Ließe sich ein Bußgeld durchsetzen?

Problem: Wem lässt sich Betrug überhaupt nachweisen? Bisher ist nur bei VW klar, dass in die Software der Motorsteuerung illegale Abschalt-Einrichtungen hineinprogrammiert waren. Der Konzern hatte dies eingestanden und wurde von der Staatsanwaltschaft Braunschweig mit einem Bußgeld belegt. VW hat das Bußgeld akzeptiert.

Gegen Daimler verhängte das Kraftfahrt-Bundesamt zwar Zwangsrückrufe. Der Konzern setzt den Rückruf um, hat jedoch Widerspruch eingelegt gegen den Vorwurf, eine illegale Abschalt-Reinrichtung verwendet zu haben. Gegen weitere Hersteller wie Fiat oder Renault lagen bislang lediglich Verdachtsmomente vor, teilweise in anderen EU-Staaten. Bleibt es bei dieser unklaren Rechtslage, wäre ein Bußgeld kaum durchsetzbar.

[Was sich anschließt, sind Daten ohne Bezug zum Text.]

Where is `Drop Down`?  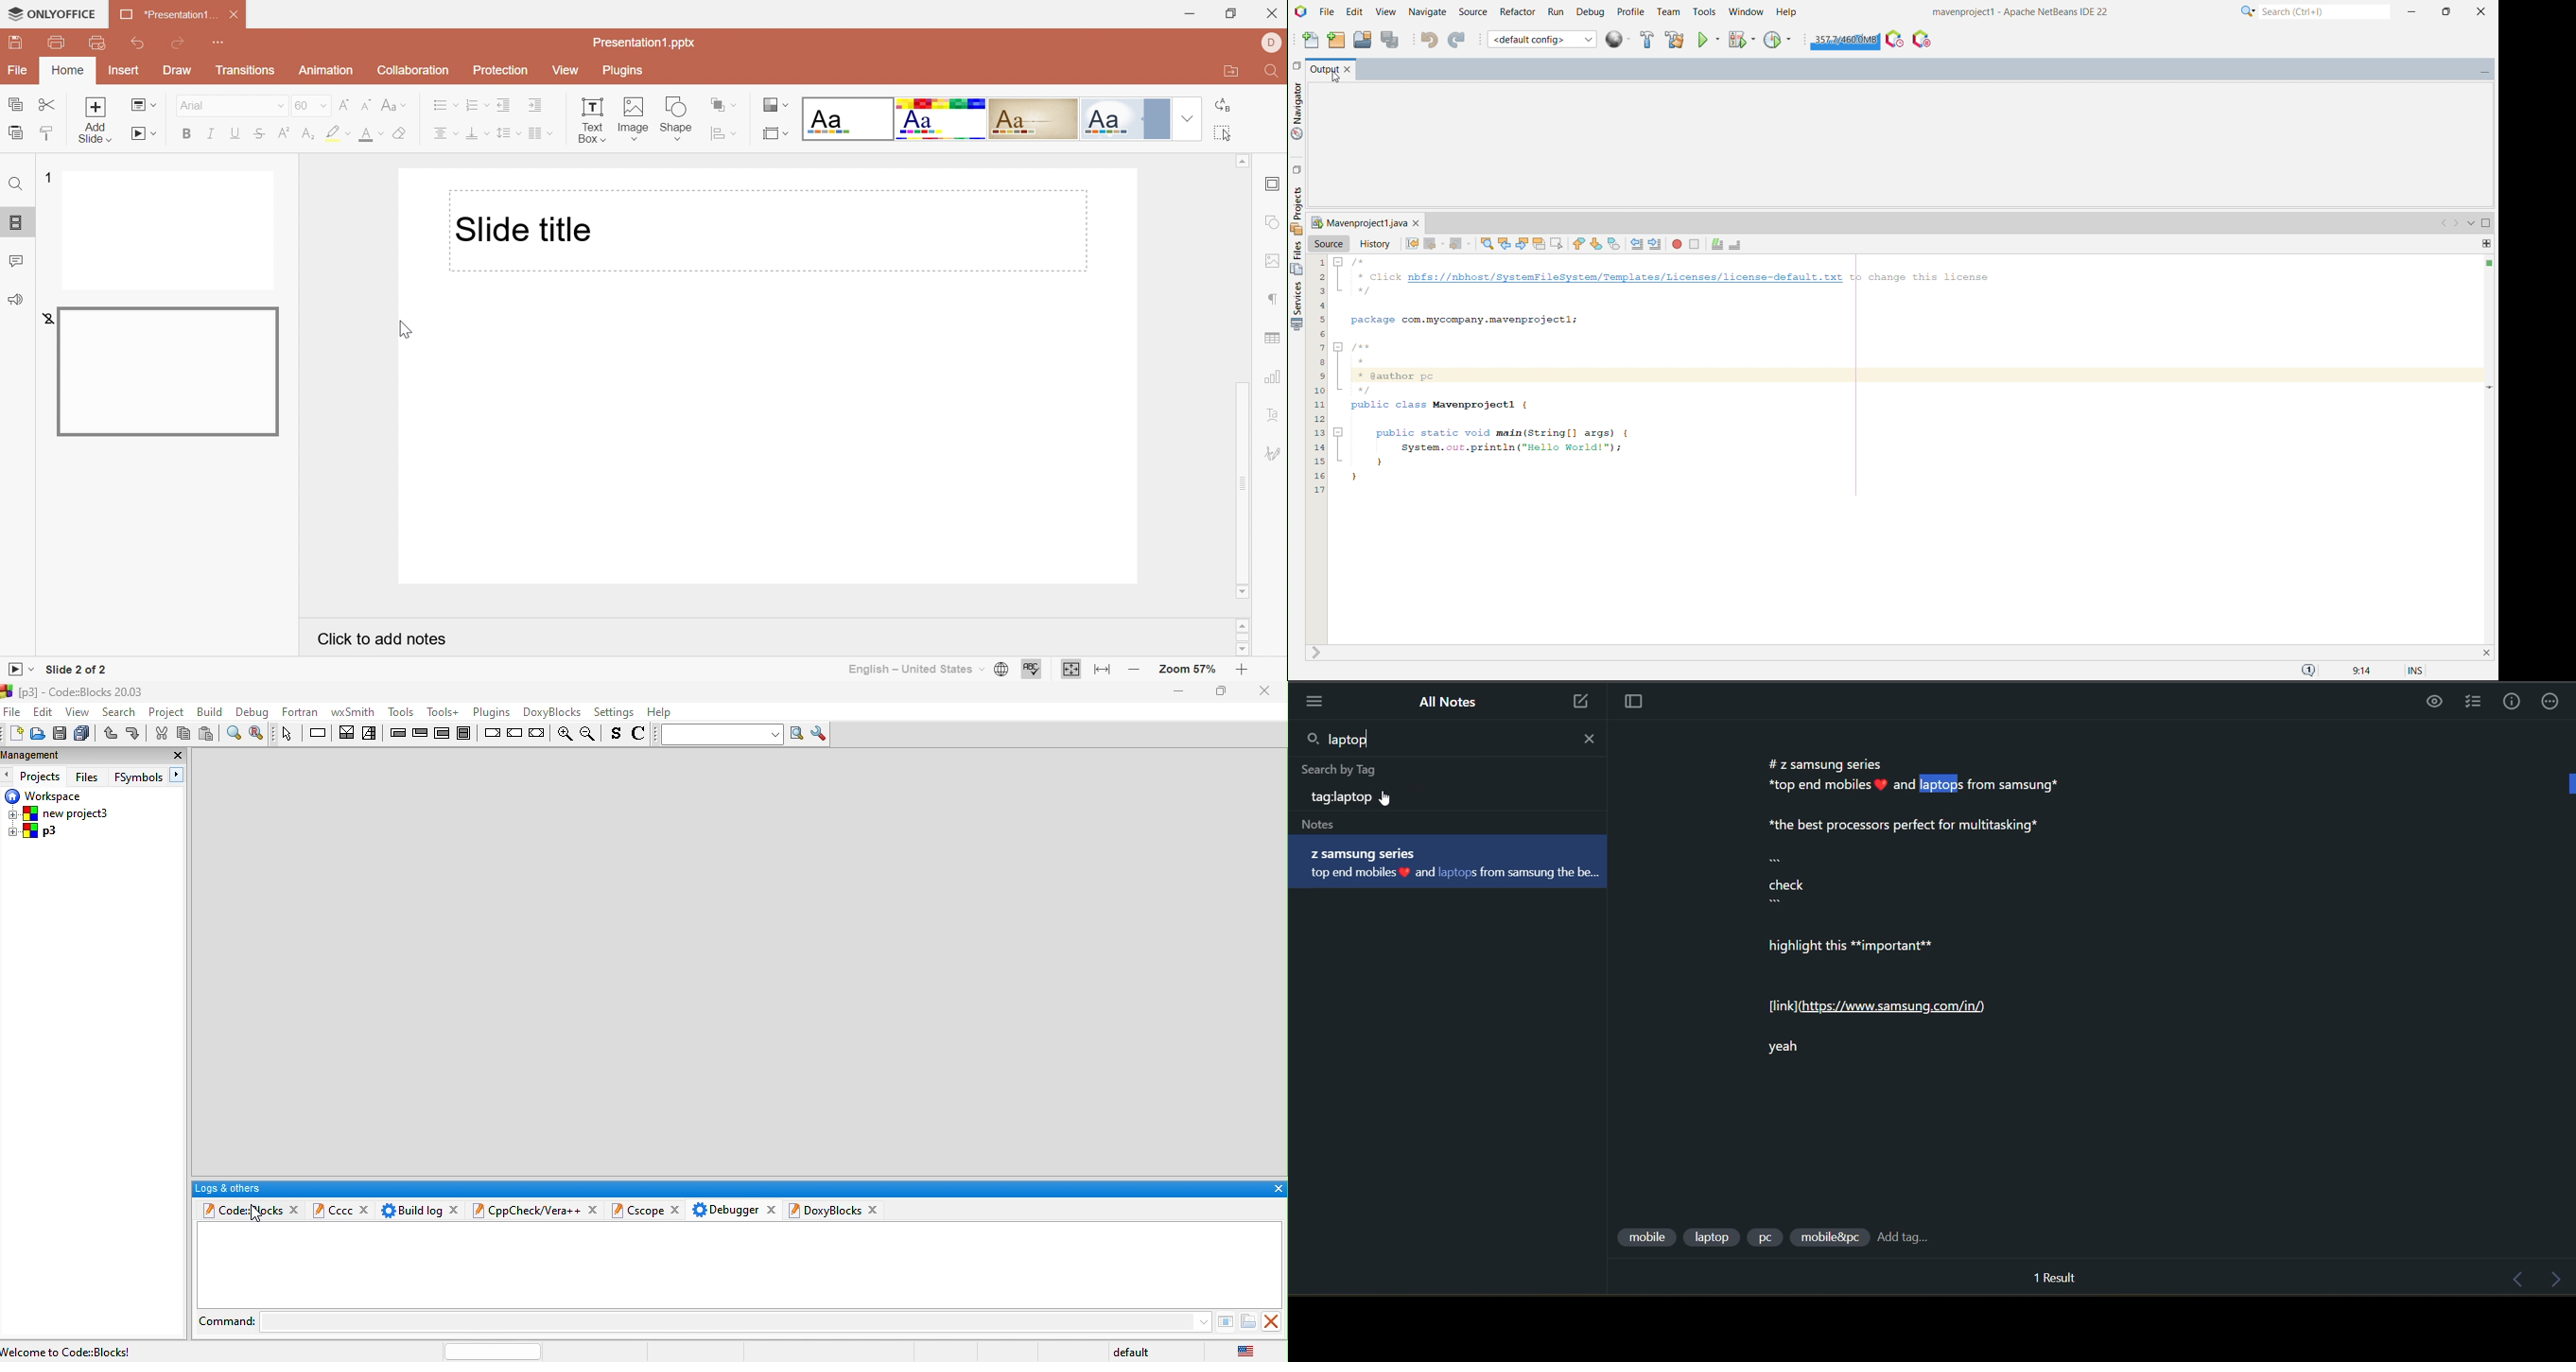
Drop Down is located at coordinates (277, 107).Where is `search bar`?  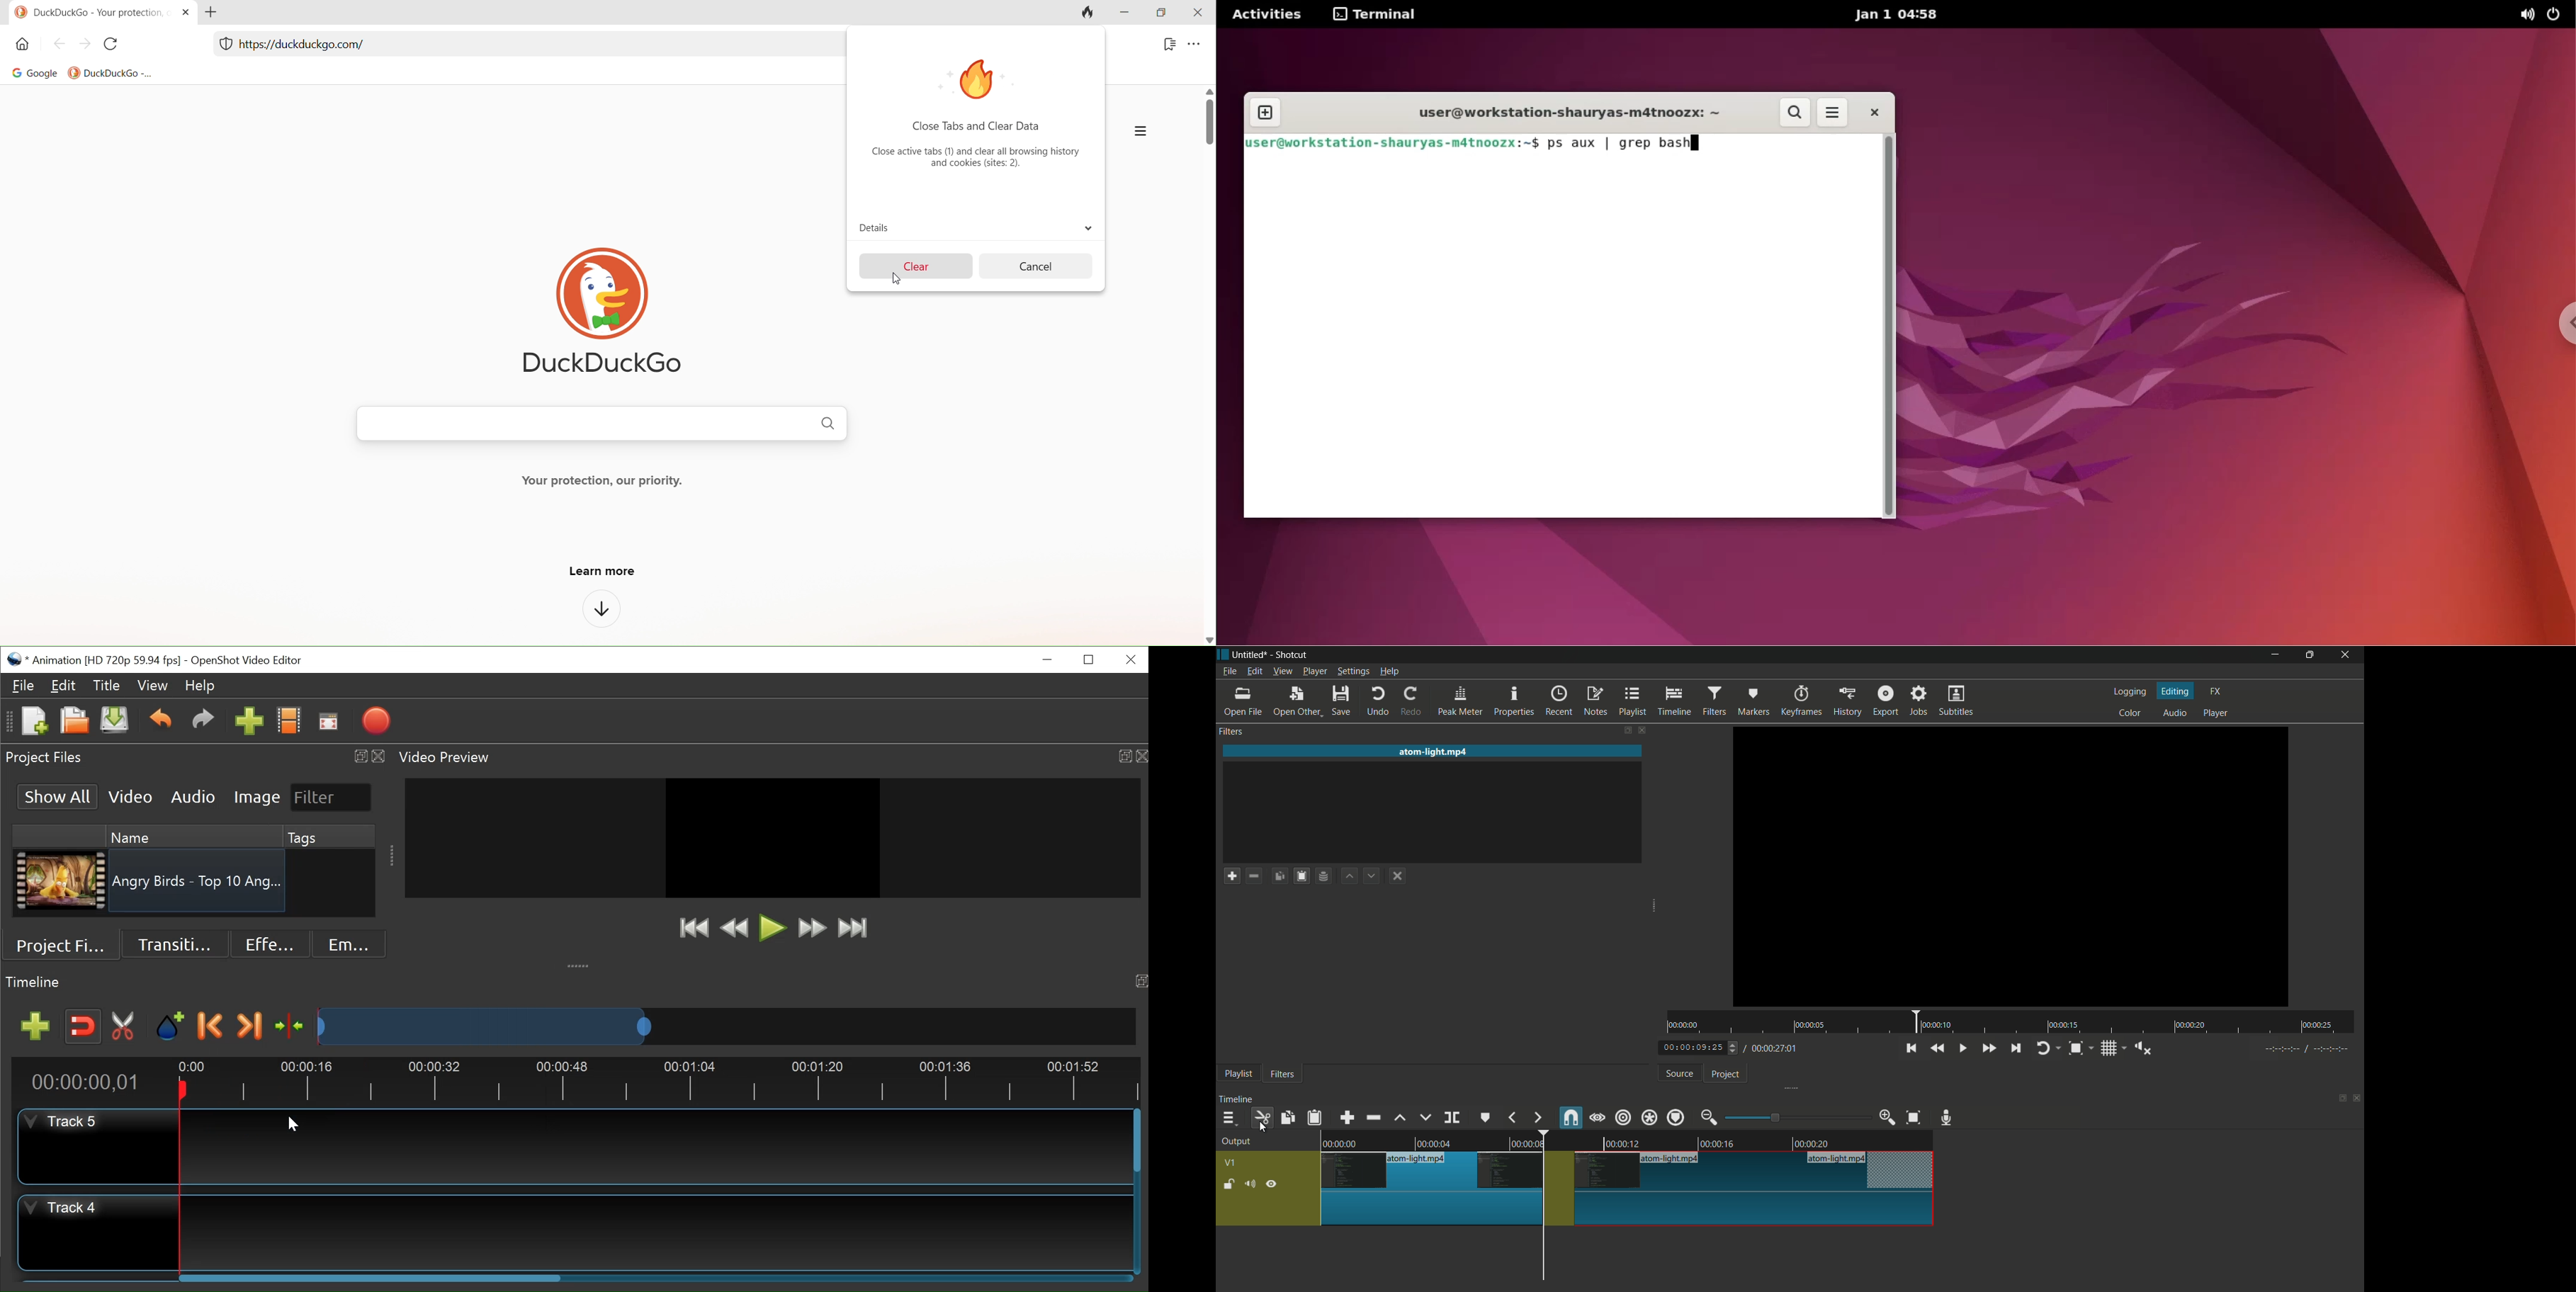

Das Bundesverkehrsministerium will den Autobauern deshalb vorerst nicht mit Bußgeldern drohen. Zunächst solle der Abschluss mehrerer laufender Strafverfahren abgewartet werden, sagte eine Sprecherin am Mittwoch in Berlin. Kanzlerin Angela Merkel erwartet nach den Worten von Regierungssprecher Steffen Seibert von den Konzernen, dass diese "in den nächsten Tagen" angekündigte Pläne zu attraktiven Prämien und Umtauschprogrammen öffentlich machen. Merkel rechne zudem damit, dass die Firmen "das Angebot zur Hardware-Nachrüstung für die in Frage kommenden Dieselhalter in den besonders stark betroffenen Städten machen".

Die große Koalition hatte sich kürzlich auf ein Paket mit neuen Maßnahmen für stark belastete Städte geeinigt, das Fahrverbote wegen zu schmutziger Luft abwenden soll. Es sieht unter anderem Anreize zum Kauf neuer Wagen vor, damit mehr alte Diesel von den Straßen kommen. Daneben sollen Motor-Nachrüstungen bei älteren Autos ermöglicht werden - dafür fehlen aber noch grundlegende Zusagen der Autobauer.

Das Land Berlin muss für mindestens elf Straßenabschnitte bis Mitte 2019 ein Diesel-Fahrverbot verhängen, wie das Verwaltungsgericht am Dienstag entschied.